__Task list__.
A: From the two sentences beginning "He never" in the passage about the narrator's father, list each thing the father is said never to have done.
B: Write a continuation of the passage about the narrator's father, picking up right after its final sentence.

My father and I never really talked. He never knew my friends’ names or my favourite ice cream flavour. He never took me camping, never told me stories of his childhood, never said anything of his dreams for me. He worked long hours, seven days a week, ever since I can remember, and ever since I can remember I’ve been praying for his safe return at night, exhausted and not really in the mood to hear about my day, but there, close enough to hold on to if I lost my balance.
He drove me and a classmate to a Cambridge exam once, and when we got back from the four hours long road trip, after we’d dropped my friend off and it was just the two of us in the car, he looked at me gravely in the rear view mirror and said:
– You laugh a lot.
– I’m happy, I guess.
– Sometimes happy is not the safest thing to be.
I was sixteen, there was nothing in the world I was afraid of. Except for my father.

__Data below__.
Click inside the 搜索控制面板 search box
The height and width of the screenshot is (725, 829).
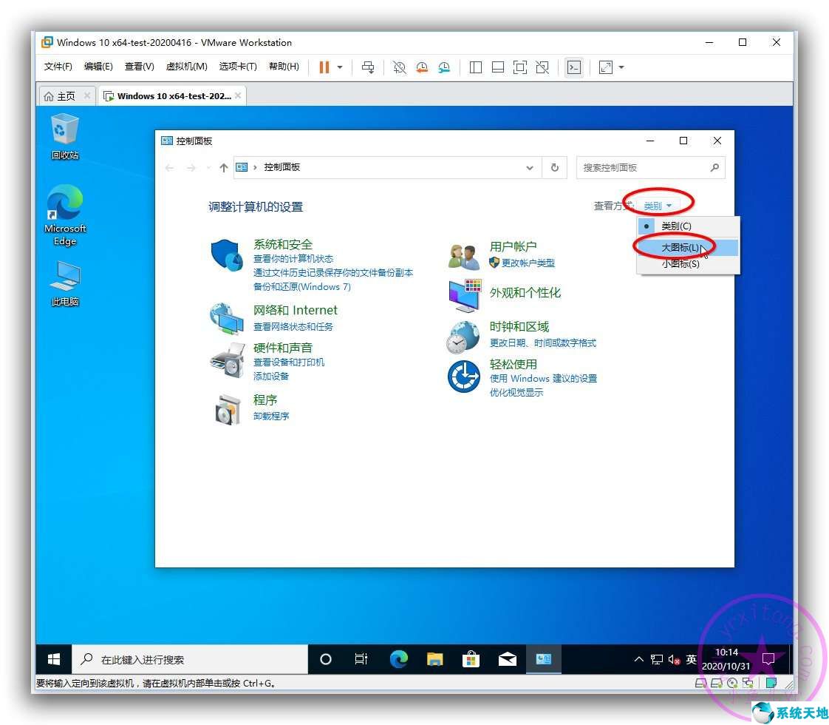(643, 167)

__Answer section__.
A:
- knew the narrator's friends' names
- knew the narrator's favourite ice cream flavour
- took the narrator camping
- told stories of his childhood
- said anything of his dreams for the narrator

B:
He turned me into this independent, somewhat on the manly side, guy magnet. I can talk boxing, football, handball, tennis, Formula 1, I know how to paint a ceiling, use a fire extinguisher and dress a wound. The day I was born, he planted an apple tree in my grandparents’ yard, then another one a couple of years later on my sister’s birthday, and every year since we’ve been picking the apples together, loading them into his truck and lining them on wooden, dusty shelves in our cellar, an inch in between unlike the pile of random apples you see in supermarkets, because, he says, those people know absolutely nothing about proper fruit care.
When I decided I’d be moving to London, we had our one and only fight, a terrible affair we’ve yet to recover from.
We seldom really talked before, but after that we stopped talking altogether, and every time we met we ended up slamming doors, fists against table tops and words to be later regretted into each other’s chests.
He retired this year and spends most of his time at home these days, painting and repainting ceilings and fences, planting and replanting trees and hedges. I can’t help feeling relieved. He’s safe. Thirty years of secret prayers have kept him far from danger, and I’ve still got a father to lean on, even if it takes me half a day to get to him these days, and he never says I laugh too much anymore.
It was his birthday this week.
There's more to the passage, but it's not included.